--- Available data ---

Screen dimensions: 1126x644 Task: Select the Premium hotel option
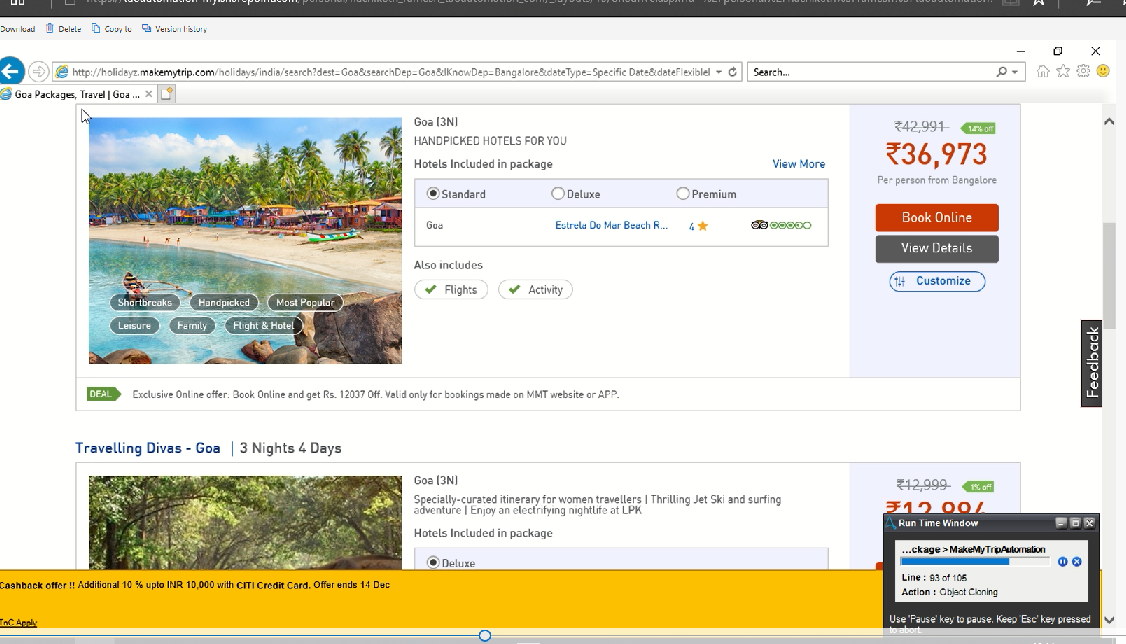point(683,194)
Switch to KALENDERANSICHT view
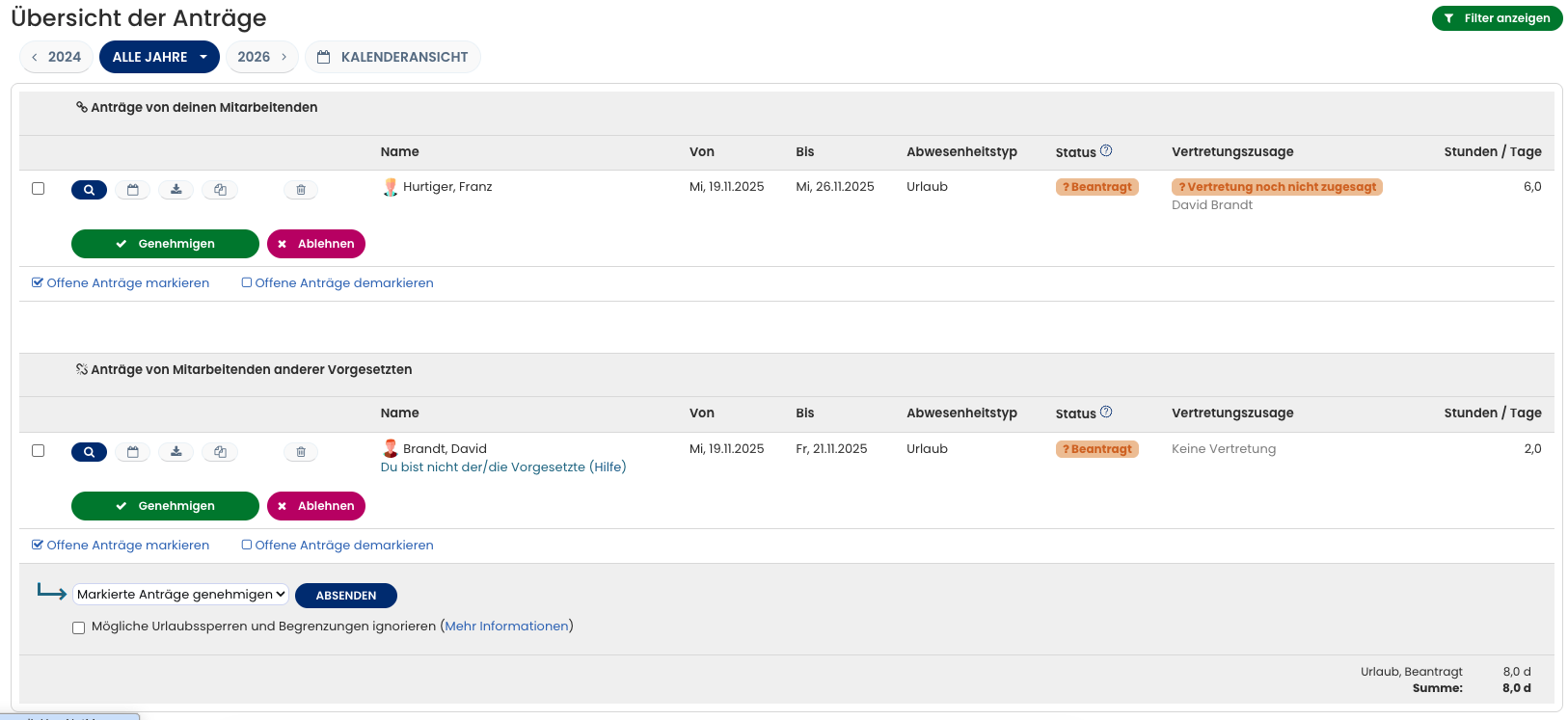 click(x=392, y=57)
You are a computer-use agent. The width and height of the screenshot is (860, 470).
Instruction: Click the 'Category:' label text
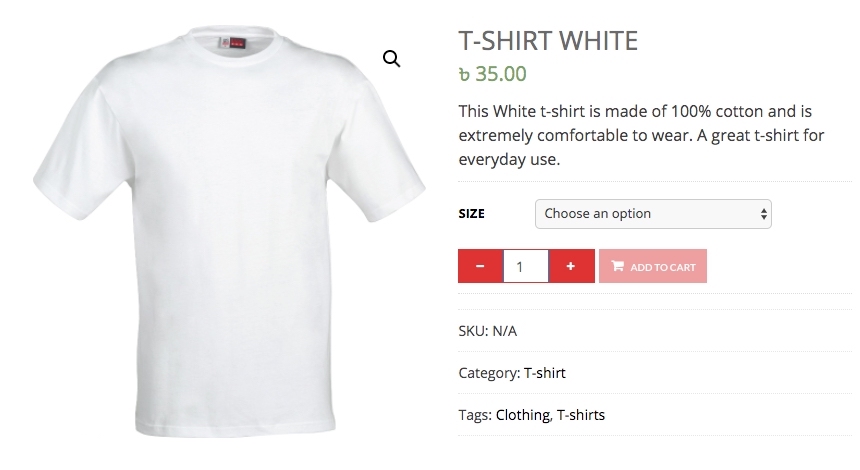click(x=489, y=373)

--- Exercise prompt ---
Give back an exact copy of the material above, omitting the pictures.

--- Result for this task ---
Screen dimensions: 1126x644 Task: Select the Premium hotel option
point(683,194)
Switch to KALENDERANSICHT view
 click(x=392, y=57)
You are a computer-use agent. The width and height of the screenshot is (860, 470).
Instruction: Click the 'Category:' label text
click(x=489, y=373)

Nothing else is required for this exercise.